Verraday examined a small hole in the skin at the top of her navel. “Was she wearing any jewelry in this piercing when they found her?”

“No.”

“If she was wearing a piece there when she was murdered, the killer probably took it as a souvenir. We should find out what she wore there and keep an eye out for it. If the killer took something from Rachel, he would have done the same with Alana Carmichael.”

“The way in which the victims were murdered is distinctive,” said Maclean. “Take a look at the strangulation marks.”

Verraday leaned in close and examined a pattern of bruises as well as an ugly brown line encircling her neck.

“So those two bruises on the throat indicate thumb pressure,” he commented.

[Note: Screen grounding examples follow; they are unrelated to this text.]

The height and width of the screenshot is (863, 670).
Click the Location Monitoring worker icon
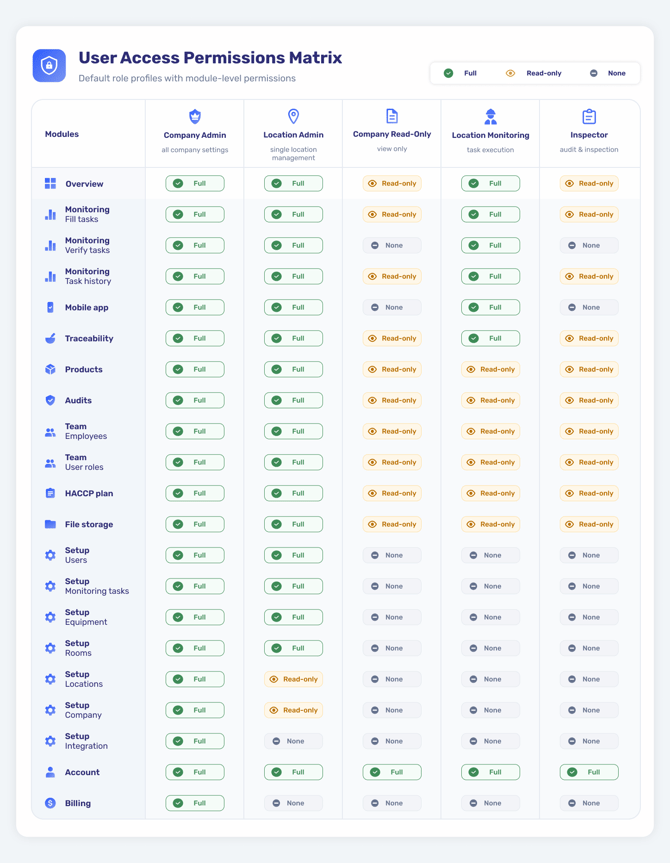click(491, 116)
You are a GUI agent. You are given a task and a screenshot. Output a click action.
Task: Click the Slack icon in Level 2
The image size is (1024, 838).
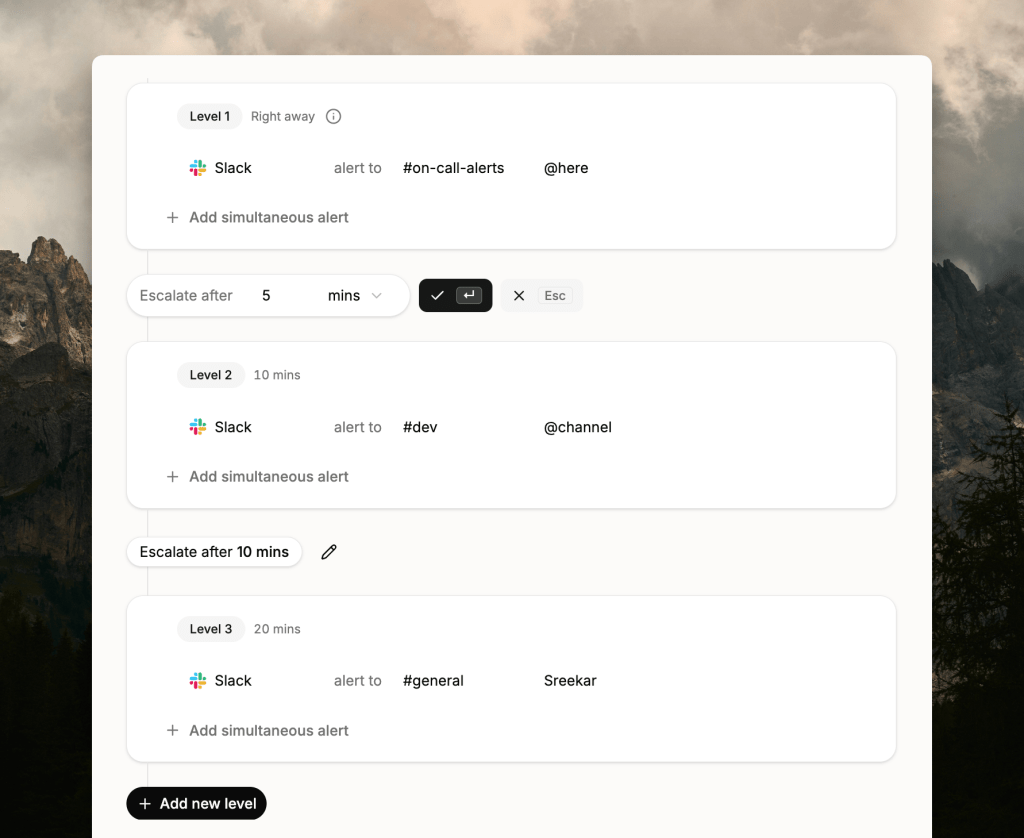pyautogui.click(x=198, y=427)
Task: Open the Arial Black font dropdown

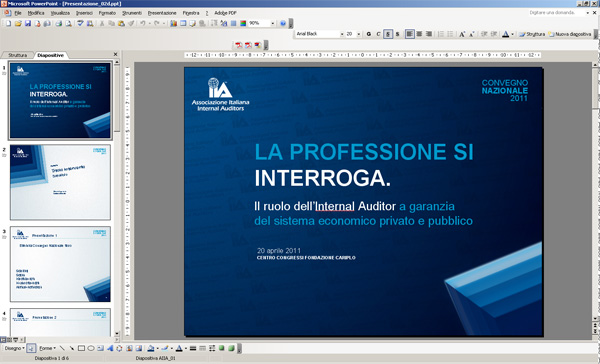Action: click(x=342, y=34)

“That’s right,” said Maclean. “But according to the medical examiner, death was the result of strangulation with the garrote that left that ligature mark around her neck.”

Verraday nodded agreement. “The killer started off choking her with his hands,” he said. “He would have gotten more and more aroused. Then when he got really turned on, he switched to the garrote. That’s his end game.”

Verraday looked at Rachel’s chipped upper left incisor.

“According to the examiner,” said Maclean. “The killer probably broke Rachel’s tooth using her necklace.”

Maclean pulled out a transparent evidence bag holding the piece of jewelry, a string of black beads separated by silver links. It was not, as he had first thought, a rosary. The pendant was a hieroglyphic cross with a loop at its head. The cross bar was dented.

“An ankh,” said Verraday. “The Ancient Egyptian symbol of eternal life.” He knew from seeing students around the campus that it was popular with goths, though he guessed that their concept of eternal life owed more to late-night B horror movies than to pharaohs and sun worship. He balled his hand into a fist and tensed his arm muscles as he played out in his mind the force that must have been necessary to chip that piece off Rachel’s tooth and dent the ankh.

“He must have punched her with the beads wrapped around his hand like a set of brass knuckles,” said Verraday. “The force necessary to do that implies extreme sexual rage.”